Tried, Tested and Proven

Security Advisory 06 – 004 – P-Synch permits GET or POST requests

Vulnerable System:

M-Tech P-Synch Password Management Software

Version:

6.2.8

Other versions:

Unknown

Vulnerability discovery and development:

Portcullis Security Testing Services discovered this vulnerability.

Affected Systems:

The vulnerability was found and verified against a system running on a windows 2000 platform.

Details:

It was observed that the application will accept either GET or POST methods.

By accepting GET methods the application makes an attack by a malicious user more trivial to perform where the attacker has a limited toolset with which to subvert it.

By design, the tested application makes POST requests to relay information between client and server. To modify these communications, the Test Team relied on the use of a HTTP proxy server running locally on their workstations. By using the GET method, the attacker would be able to freely modify the requests using only their HTTP browser application.

Impact:

In a restricted environment, it may not be possible for the attacker to install arbitrary tools on their workstation, so the ability to make GET requests makes the job of the attacker considerably easier.

Exploit:

None required

Vendor Status:

Notified via email 17 February 2006

Vendor Response:

M-Tech does not consider this to be a real security problem. At most, it enables would-be intruders to attack P-Synch with slightly more convenience. Attackers can reformulate HTTP POST requests just as well as they can reformulate HTTP GET requests, with nothing more than a text editor and Telnet client. Moreover, even in restricted environments, an attacker can just bring his own laptop into work, set its MAC address to match that of his normal workstation, and use whatever tools he wants to attack the network. Finally, an attacker that already controls a workstation (e.g., an “insider”) can always compromise the local administrator credentials and install a keylogger or other malware. An organization that really wants to prevent HTTP GET requests into P-Synch can do so quite easily by placing it behind a filtering reverse web proxy (e.g., Apache). This is a normal configuration for Extranet facing deployments, for example.

Data excerpts:
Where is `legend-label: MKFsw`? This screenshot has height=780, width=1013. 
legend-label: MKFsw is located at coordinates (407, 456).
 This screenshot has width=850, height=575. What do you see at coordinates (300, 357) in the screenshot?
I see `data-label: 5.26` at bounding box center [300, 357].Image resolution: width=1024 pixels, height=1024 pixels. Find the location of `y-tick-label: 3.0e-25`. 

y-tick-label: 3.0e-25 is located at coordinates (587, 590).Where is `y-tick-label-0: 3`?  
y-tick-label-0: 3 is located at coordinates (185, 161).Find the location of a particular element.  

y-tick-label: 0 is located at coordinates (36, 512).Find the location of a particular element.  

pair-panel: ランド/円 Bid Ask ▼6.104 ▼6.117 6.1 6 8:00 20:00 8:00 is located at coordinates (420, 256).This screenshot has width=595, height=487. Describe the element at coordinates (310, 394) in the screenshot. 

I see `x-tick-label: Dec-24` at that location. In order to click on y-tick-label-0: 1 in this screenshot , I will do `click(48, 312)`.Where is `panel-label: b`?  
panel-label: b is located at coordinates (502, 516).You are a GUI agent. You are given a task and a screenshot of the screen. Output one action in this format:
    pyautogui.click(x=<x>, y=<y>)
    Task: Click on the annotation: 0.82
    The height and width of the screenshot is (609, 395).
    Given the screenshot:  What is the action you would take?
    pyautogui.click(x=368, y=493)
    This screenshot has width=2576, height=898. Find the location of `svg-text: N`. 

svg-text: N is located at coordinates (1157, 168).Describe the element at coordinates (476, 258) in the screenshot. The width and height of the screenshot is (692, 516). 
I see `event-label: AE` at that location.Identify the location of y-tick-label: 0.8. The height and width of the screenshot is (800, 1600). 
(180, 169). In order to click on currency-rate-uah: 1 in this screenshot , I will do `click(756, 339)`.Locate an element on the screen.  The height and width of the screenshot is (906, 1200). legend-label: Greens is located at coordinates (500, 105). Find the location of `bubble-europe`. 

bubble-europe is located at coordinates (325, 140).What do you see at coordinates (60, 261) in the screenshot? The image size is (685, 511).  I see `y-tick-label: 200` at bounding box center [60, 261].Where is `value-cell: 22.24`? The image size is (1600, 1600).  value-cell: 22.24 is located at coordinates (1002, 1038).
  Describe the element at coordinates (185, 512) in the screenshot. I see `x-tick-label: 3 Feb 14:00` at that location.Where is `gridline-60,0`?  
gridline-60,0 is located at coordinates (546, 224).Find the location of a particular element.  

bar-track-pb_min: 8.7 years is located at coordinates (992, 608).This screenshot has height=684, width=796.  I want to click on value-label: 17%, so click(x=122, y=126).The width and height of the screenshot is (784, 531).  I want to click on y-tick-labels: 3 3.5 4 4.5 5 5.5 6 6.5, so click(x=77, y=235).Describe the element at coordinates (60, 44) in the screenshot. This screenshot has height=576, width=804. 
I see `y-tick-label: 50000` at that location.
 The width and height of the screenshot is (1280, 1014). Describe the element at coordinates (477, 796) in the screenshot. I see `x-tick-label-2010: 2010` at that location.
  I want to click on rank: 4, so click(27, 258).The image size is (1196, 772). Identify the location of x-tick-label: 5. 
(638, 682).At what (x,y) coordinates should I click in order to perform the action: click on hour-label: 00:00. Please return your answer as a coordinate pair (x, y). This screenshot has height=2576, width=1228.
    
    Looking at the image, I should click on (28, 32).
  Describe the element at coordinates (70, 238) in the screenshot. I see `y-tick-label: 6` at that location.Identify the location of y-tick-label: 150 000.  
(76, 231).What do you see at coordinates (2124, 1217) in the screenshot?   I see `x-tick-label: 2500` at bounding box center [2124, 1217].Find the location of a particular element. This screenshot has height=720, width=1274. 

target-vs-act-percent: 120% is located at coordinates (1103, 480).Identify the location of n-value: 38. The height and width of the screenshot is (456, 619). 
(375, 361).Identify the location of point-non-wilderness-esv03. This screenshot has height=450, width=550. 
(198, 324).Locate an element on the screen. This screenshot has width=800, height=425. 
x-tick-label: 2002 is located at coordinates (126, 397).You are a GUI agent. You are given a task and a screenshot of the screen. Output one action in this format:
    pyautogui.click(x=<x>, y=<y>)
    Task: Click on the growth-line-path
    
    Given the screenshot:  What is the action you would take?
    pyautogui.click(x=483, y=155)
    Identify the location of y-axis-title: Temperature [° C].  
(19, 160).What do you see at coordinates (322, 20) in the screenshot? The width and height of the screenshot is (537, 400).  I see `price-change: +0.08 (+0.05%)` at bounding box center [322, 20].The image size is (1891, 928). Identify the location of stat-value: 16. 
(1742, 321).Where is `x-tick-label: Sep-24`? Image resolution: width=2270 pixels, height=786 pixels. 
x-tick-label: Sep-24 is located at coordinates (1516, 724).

> _Task list_:
[a] According to the P-Synch security advisory, when and by what means was the vendor notified?
[b] Continue the P-Synch security advisory from the point at which it stops.
The data excerpts play no part in this work.

> _Results for each task_:
[a] The vendor was notified by email on 17 February 2006.

[b]
Copyright:

Copyright © Portcullis Computer Security Limited 2006, All rights reserved worldwide.
Permission is hereby granted for the electronic redistribution of this information.
It is not to be edited or altered in any way without the express written consent of Portcullis Computer Security Limited.

Disclaimer:

The information herein contained may change without notice. Use of this information constitutes acceptance for use in an AS IS condition. There are NO warranties, implied or otherwise, with regard to this information or its use. Any use of this information is at the user’s risk. In no event shall the author/distributor (Portcullis Computer Security Limited) be held liable for any damages whatsoever arising out of or in connection with the use or spread of this information.